Kinerja Sarjana Pendamping Desa di Purwakarta Dikeluhkan
Foto : Ilustrasi.(Istimewa)
PURWAKARTA, headlinejabar.com
Semenjak dikeluarkan Undang-Undang No6 tahun 2014 tentang Pemerintahan Desa, susunan kebijakan desa mulai dimantapkan. Selain kebijakan otonomi desa yang lebih dimaksimalkan, kinerja aparatur desa dibantu dengan adanya sarjana pendamping desa.

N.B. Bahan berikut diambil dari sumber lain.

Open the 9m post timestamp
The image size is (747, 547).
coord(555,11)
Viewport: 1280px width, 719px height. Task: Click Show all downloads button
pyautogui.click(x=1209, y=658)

Namun, sejak dibakukan sampai saat ini tugas dan kefungsian para sarjana pendamping desa masih dikeluhkan. Khususnya para kepala desa (Kades), mereka menilai, banyak para pendamping desa tidak memahami tugas-tugasnya secara mendalam.
“Semisal dengan keterlambatan kami ketika membuat proposal. Pendamping baru datang, jadi wajar kalau ada kesalahan proposal, begitu juga pelaksanaan karena pelaksanaan di lapangan tidak lepas dari pada pengajuan. Pendamping itu faham tidak kan belum, masalah gambar dan sebagainya. Oke lah kalau masalah adminitrasi,” ujar Kepala Desa Pasawahan Purwakarta, Koswara, baru-baru ini.

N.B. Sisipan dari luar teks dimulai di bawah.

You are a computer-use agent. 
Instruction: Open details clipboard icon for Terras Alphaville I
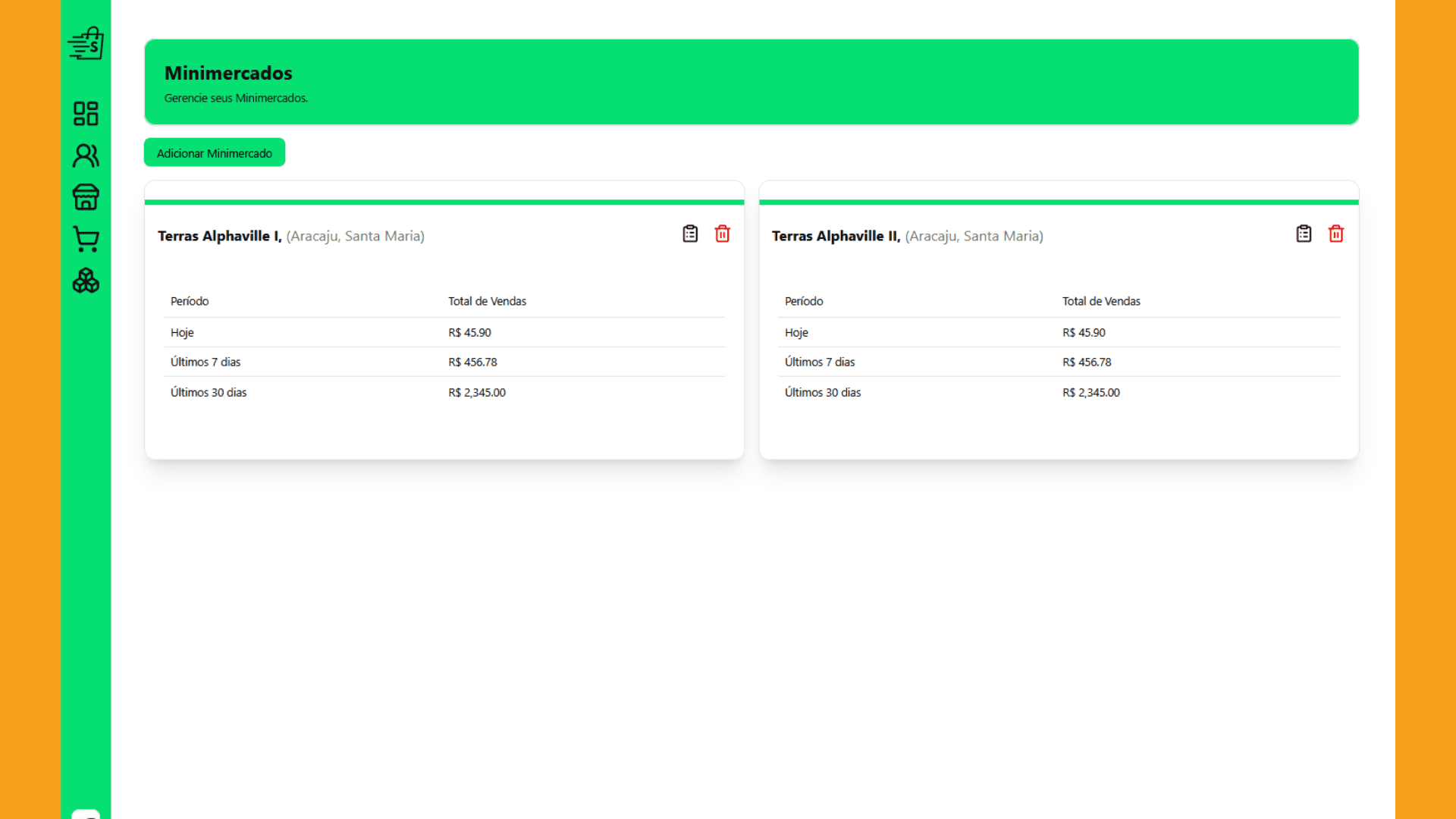pyautogui.click(x=690, y=234)
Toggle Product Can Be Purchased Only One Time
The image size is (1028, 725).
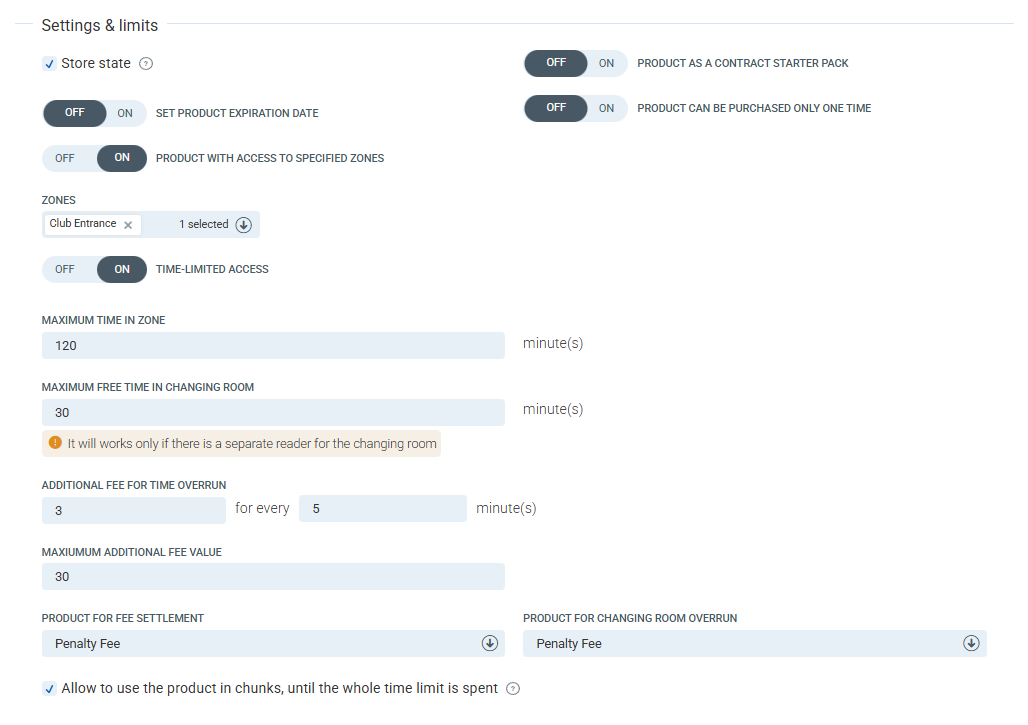[606, 108]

Ia juga mengeluhkan, di samping etos kerja pendamping belum seperti yang diharapkan, serjana pendamping desa belum efektif karena tidak tersebar di seluruh desa.
“Pendamping desa kami rasakan kinerjanya kadang produktif kadang tidak. Terus ini kan dalam rangka mengawal program dana desa (DD), kalau ada 12 desa di satu kecamatan, mana mungkin bisa tergarap oleh dua orang pendamping saja. Sedangkan di Pasawahan satu kecamatan ada 12 desa dan itu tidak akan terjangkau dengan dua pendamping,” tutur Koswara.

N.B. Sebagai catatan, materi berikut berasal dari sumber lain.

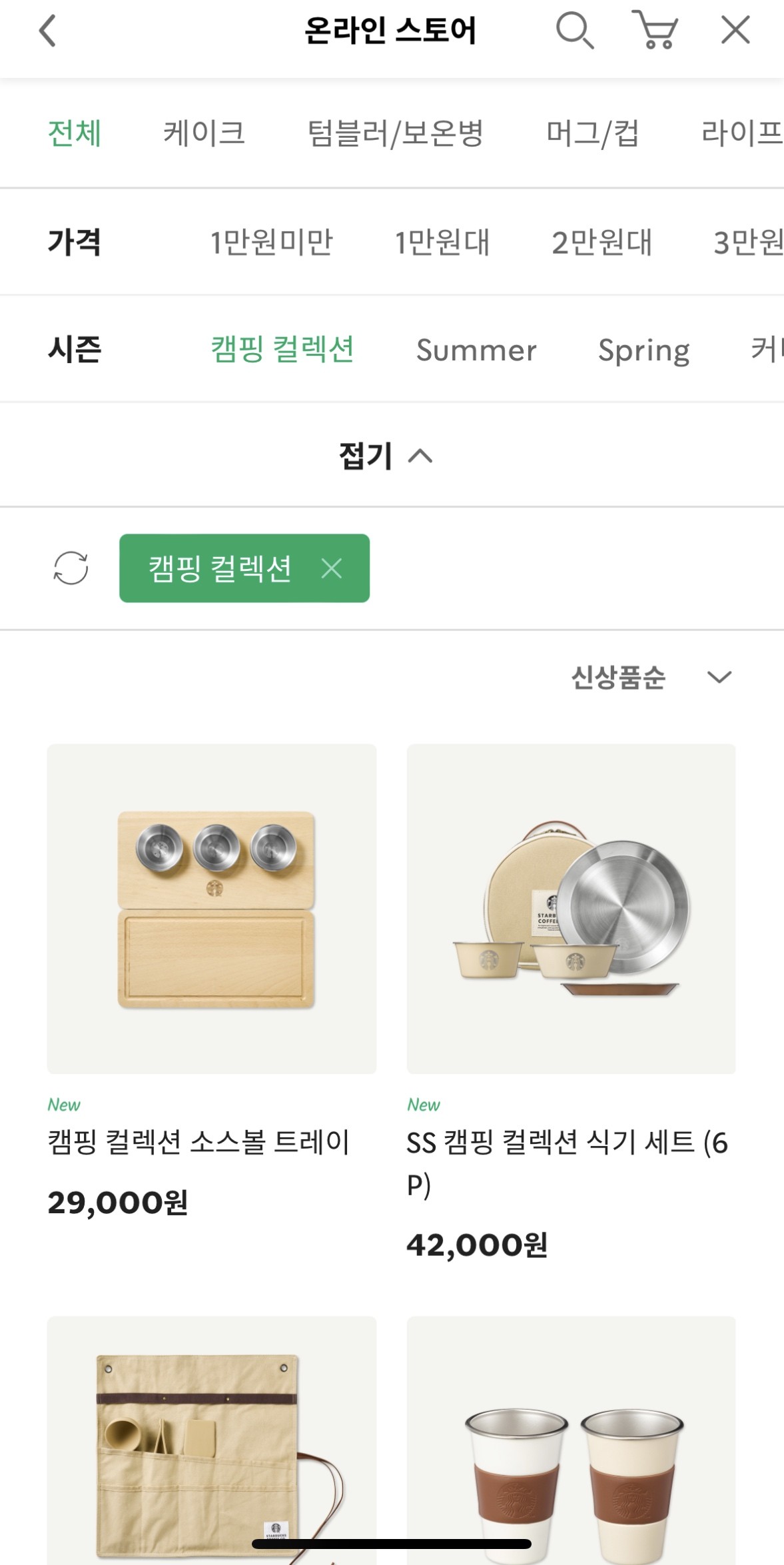
Task: Open the 소스볼 트레이 product image
Action: tap(212, 909)
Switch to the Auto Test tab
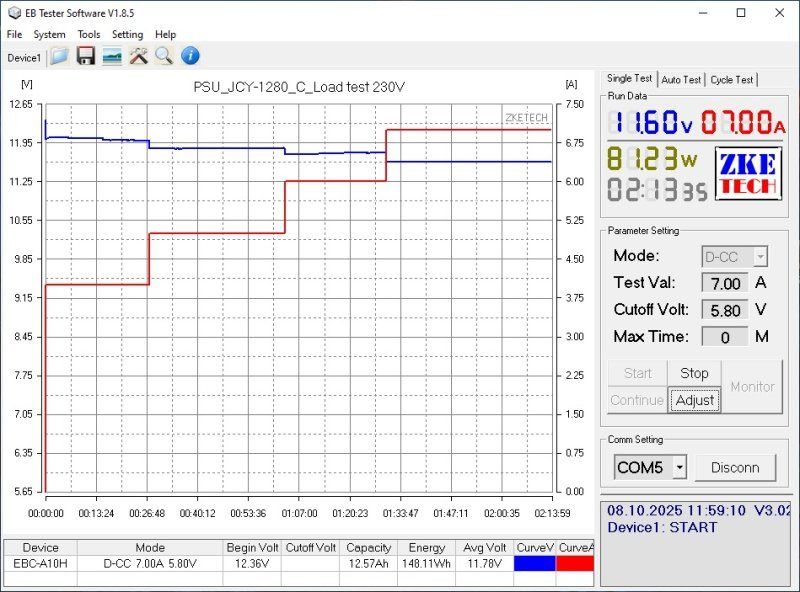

Sementara Kades Cilegong Jatiluhur, Dadang menambahkan, untuk membantu kinerja aparatur di desanya sudah ada pendamping. Namun, Dadang juga mengeluhkan karena jumlah pendamping di Jatiluhur tidak tersebar di tiap desa.
“Kami tidak bisa mengandalkan pendamping. Kami lebih memaksimalkan lembaga pemberdayaan masyarakat (LPM) dan juga Bamusdes,” ujar Kades Dadang.
Dadang mengakui jika dalam hal administratif, para pendamping terkadang belum mengetahui juklak dan juknis yang ada. Bahkan, Dadang berani berkata jika para pendamping malah terkesan membebankan pihak Pemdes.
“Untuk susunan proposal ada sih pendamping, dan pengawasan-pengawasan proyek ke lapangan. Kalau untuk menguasai tugas pokok dan fungsinya 100 persen belum. Dan kami mendapat info di Kecamatan Jatiluhur baru ada satu serjana pendamping. Katanya mau ada tambahan pendamping buat bagian bagiannya,” tutur Dadang.
Kepala Bidang Pemberdayaan Masyarakat pada Badan Keluarga Berencana Perlindungan Ibu dan Anak (BKBPIA) Purwakarta Fata Faridulhisan menjelaskan, seputar keberadaan sarjana pendamping desa, ia belum pernah menjalin koordinasi dengan para sarjana pendamping desa itu.
“Awalnya kan itu pendaftarannya online, dan sifatnya terpusat. Kami di bidang pemberdayaan masyarakat belum mendapat info seputar berapa jumlah sarjana yang jadi pendamping desa. Dan kami tidak tahu pendamping desa itu siapa saja,” terang dia.
Terkait dengan keluhan, Fata mengaku telah menerima curhatan-curhatan para aparatur termasuk kepala desa. Dan bukan hanya di Purwakarta saja, keluhan juga terdengar di berbagai desa di seluruh daerah. Fata menyebut keluhan aparatur disampaikan seputar belum memenuhinya unsur wawasan sarjana pendamping desa tentang pemerintahan desa.
“Padahal sangat memungkinkan bidang kami memfasilitasi dan konsul dengan para sarjana pendamping desa. Mereka harus lapor berapa banyak sarjana pendamping desa. Ada tembusan ke sini setelah kita tahu, akan mudah memetakan dalam rangka membangun. Kami ini welcome, minimal dengan koordinasi yang baik,” terang Fata.
Lantas bagaimana dengan para konsultan eks PNPM, yang juga berniat jadi sarjana pendamping desa tanpa mengikuti tahapan seleksi. Fata menjawab, prosedur harus tetap ditempuh.
“Tidak semudah itu. Eks PNPM juga banyak yang kurang kemampuannya. Tinggal bagaimana sekarang para pendamping desa bisa meningkatkan kualitas dan etos kerja,” tutup dia.